I'm really concerned about ruining five gallons of an otherwise great NEIPA. I think I might just brew the same recipe but skip the peach all together. Maybe I'll try it later with a three gallon batch in case shit goes sideways. I would be really depressed if I had another failed batch of beer. The last two batches I brewed (and fermented both at the same time) went bad because of a ferm temp malfunction, and yeast esters were out of control.

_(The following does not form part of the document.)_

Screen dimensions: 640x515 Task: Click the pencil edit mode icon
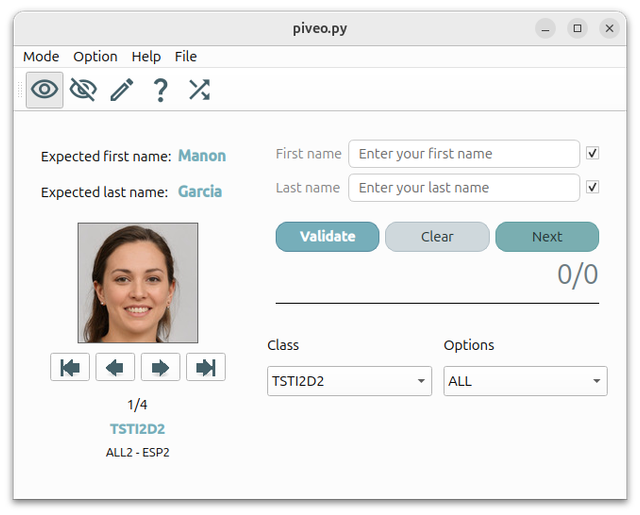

Maybe I'll just play it safe with this batch.
 
I'm really concerned about ruining five gallons of an otherwise great NEIPA. I think I might just brew the same recipe but skip the peach all together. Maybe I'll try it later with a three gallon batch in case shit goes sideways. I would be really depressed if I had another failed batch of beer. The last two batches I brewed (and fermented both at the same time) went bad because of a ferm temp malfunction, and yeast esters were out of control.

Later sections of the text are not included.